El Centro Internacional del Español de la Universidad de Salamanca ha publicado las conclusiones de un estudio sobre Lengua y política. La transición española a la democracia. Nos recuerda su lectura que la tensión vivida entonces fue más grave de lo que suele dibujarse. La democracia no partía de cero, no era una invención de la nada, sino la necesidad de responder a la sociedad española con un acuerdo difícil entre los que habían gobernado una dictadura sangrienta y los que representaban la herencia de un pensamiento alternativo, empezando con las Cortes de Cádiz de 1812, pasando por dos Repúblicas y terminando en la militancia clandestina contra los golpistas de 1936.

Era difícil ponerse de acuerdo en el significado de palabras como democracia, nación, monarquía, apertura, reforma o libertad. Bajo todas las discusiones coyunturales, la palabra que más vueltas sigue dando en los debates actuales sobre la democracia española es la palabra libertad. Hay distancias y cercanías significativas con los antiguos debates semánticos de la Transición.

Negar por devoción la realidad española siempre ha sido la forma más tradicionalista y contundente de sentirse español

Cuando Santiago Carrillo declaraba en 1977 que “la libertad y la democracia son una suerte de patrimonio común a todos los pueblos”, estaba tomando postura ante su propia historia de dirigente comunista, asumiendo la nueva época que vivía el mundo y el deseo de favorecer la posibilidad de una democracia para España. Le interesaba además hacer hincapié en la idea de una soberanía popular como legitimación de la política. Por su parte, Gregorio Peces Barba afirmaba en 1978 que “los dos grandes valores del mundo moderno, el de la libertad y el de la igualdad, son los que inspiran y dan valor a la democracia”. Declaraciones de este tipo apuntaban a una Constitución que desde su artículo primero concibiese a la nación como un Estado social definido por palabras como libertad, igualdad, justicia, política y pluralismo.
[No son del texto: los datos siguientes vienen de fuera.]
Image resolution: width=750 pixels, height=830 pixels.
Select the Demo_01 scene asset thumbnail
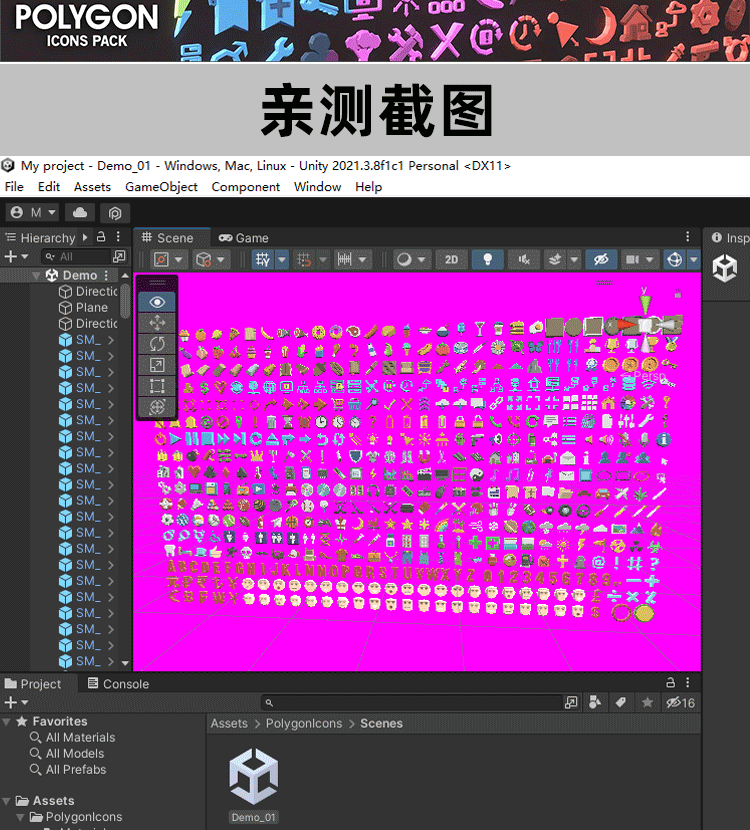253,780
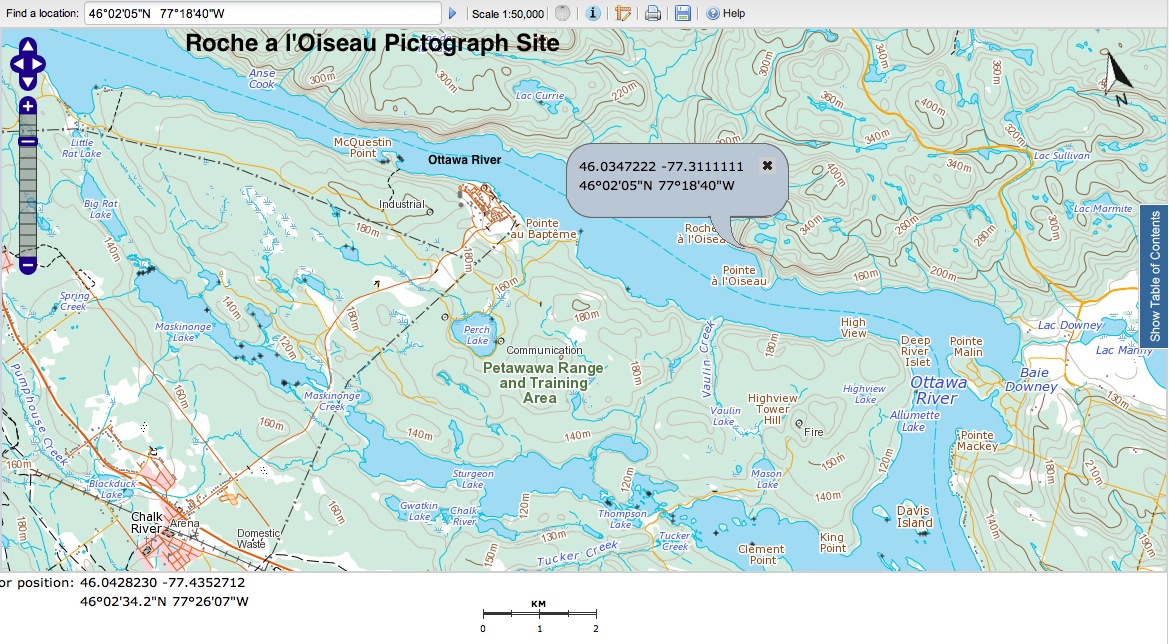Click the Chalk River town label
The width and height of the screenshot is (1169, 644).
146,523
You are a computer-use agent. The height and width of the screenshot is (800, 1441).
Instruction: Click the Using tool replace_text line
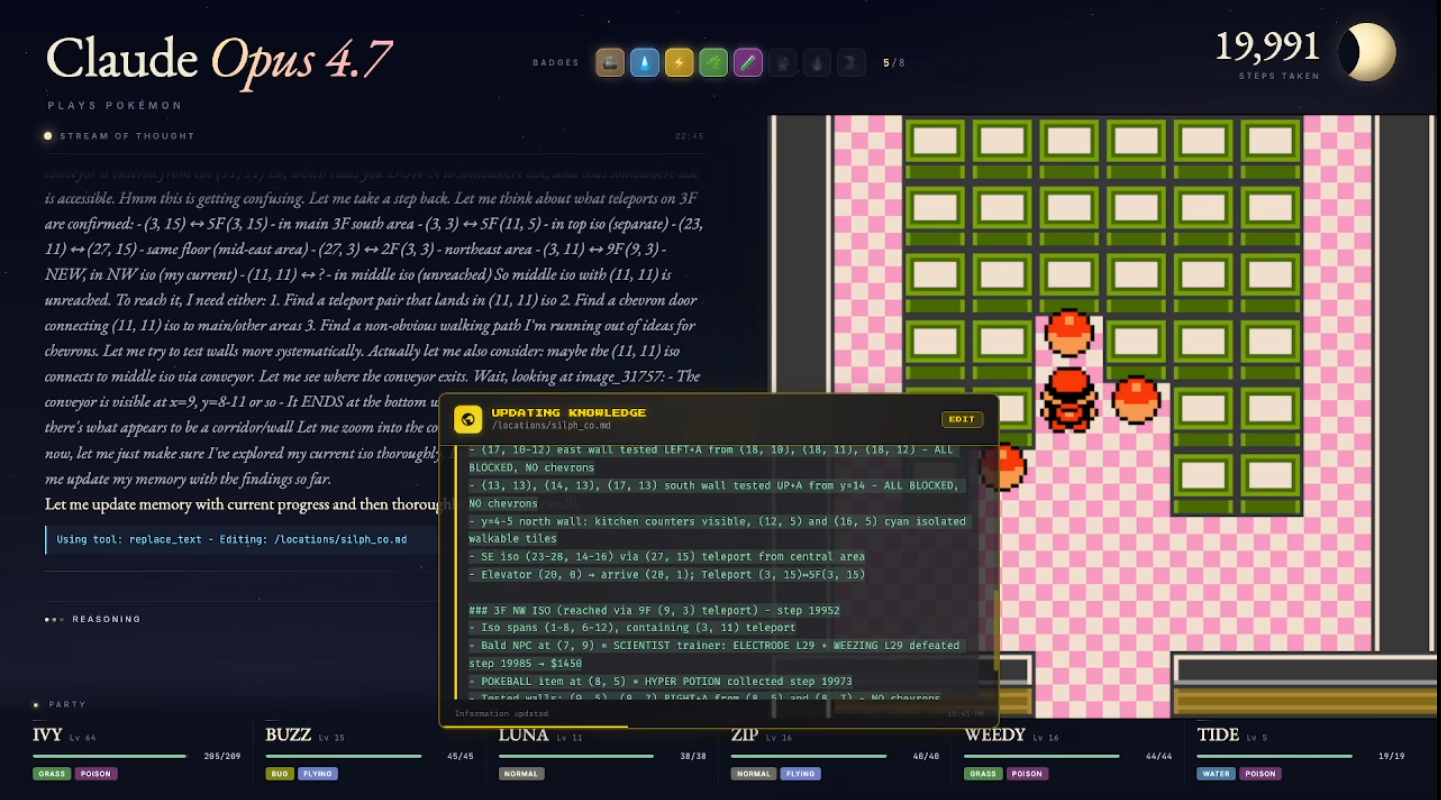click(x=232, y=539)
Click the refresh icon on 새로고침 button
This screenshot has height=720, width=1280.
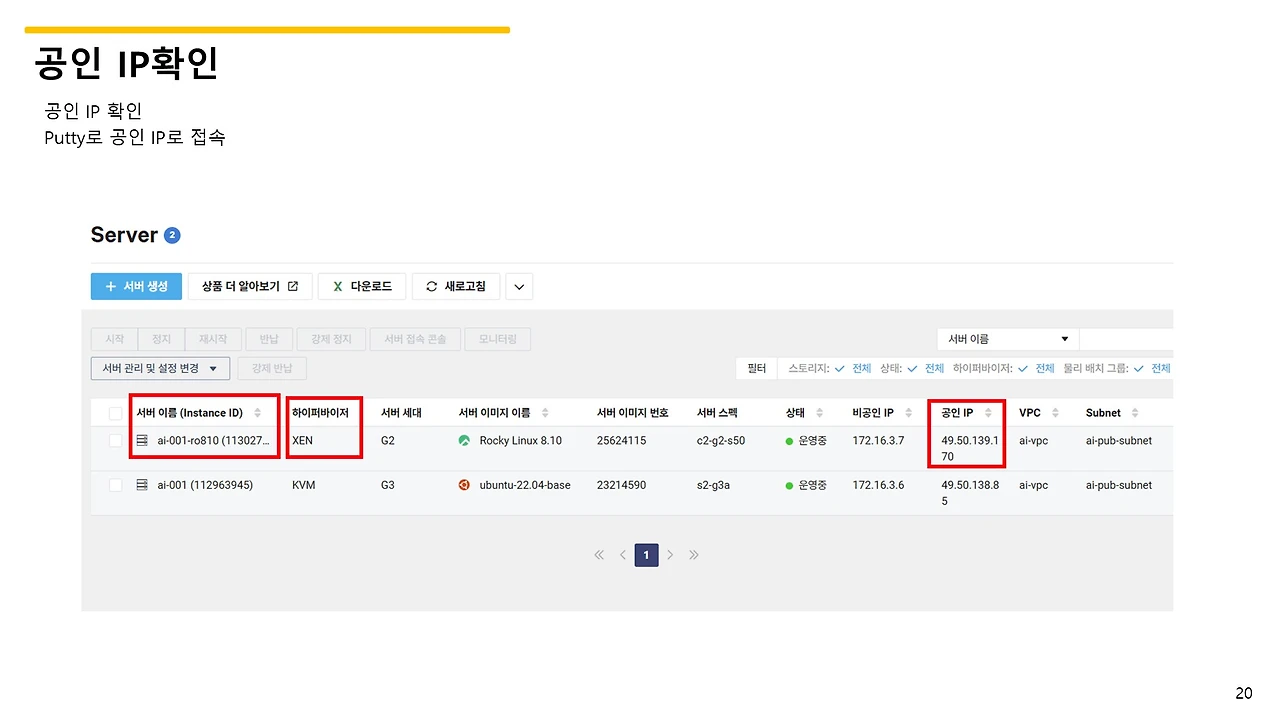pos(432,286)
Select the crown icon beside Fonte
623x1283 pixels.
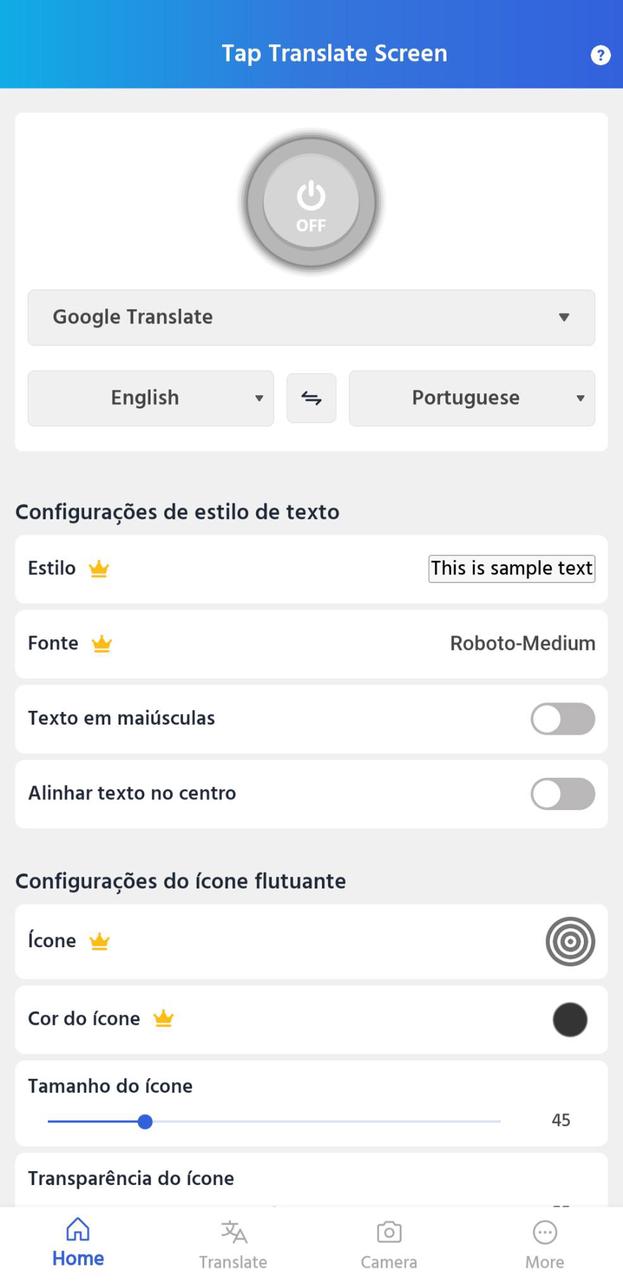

La configuración de una derecha democrática representada por Adolfo Suárez fue decisiva en este proceso, porque había una derecha franquista, representada por Fraga Iribarne, que miraba con recelo los posibles significados de algunas palabras. De ahí que su partido tuviese tantas quiebras entre el sí, el no y la abstención a la hora de votar “las luces y las sombras” de la Constitución.

Fraga Iribarne en 1976 advertía que “las libertades civilizadas ni pueden ser libertades selváticas propias de una sociedad primitiva, ni libertades totalitarias”. Al exministro de Franco le preocupaba una Constitución que al unir la política con el pluralismo y la justicia con la libertad y la igualdad desembocase, por ejemplo, en leyes tan terribles como las del divorcio y la interrupción del embarazo. Tampoco simpatizaba con el reconocimiento de la diversidad española en sus regiones y nacionalidades. Negar por devoción la realidad española siempre ha sido la forma más tradicionalista y contundente de sentirse español.

Es curioso pensar en el movimiento de las palabras. Fraga está ahí, desmentido y heredado al mismo tiempo por los suyos. El miedo a las “libertades selváticas” lo ha olvidado la derecha populista y neoliberal que identifica hoy la libertad con la ley del más fuerte, la derecha que niega el deseo de igualdad, que se opone a una fiscalidad justa y que deteriora la educación y la sanidad pública. La derecha negacionista que, incluso en épocas de pandemia, veta al Estado su deber de regular normas de convivencia. Más que un marco de convivencia justa, ser libre es así el gusto de poder salir a tomar cañas por la noche, aunque se haya declarado una enfermedad contagiosa.

Pero también hay un Fraga Iribarne recordado. Su idea de “libertades totalitarias” sigue vigente en la afirmación, también muy actual, de que el resultado de la votación de un parlamento, elegido por soberanía popular según la diversidad nacional y el pluralismo político, puede definirse como un golpe de Estado. No es que el pueblo haya votado libremente, es que ha dado un golpe de Estado contra la derecha que pierde las elecciones.

Conviene tener memoria, saber lo que heredamos y lo que desmentimos, lo que perpetuamos y lo que abandonamos en las curvas del pasado. A mí, por ejemplo, me interesan mucho las palabras que definen a un Estado como una democracia social.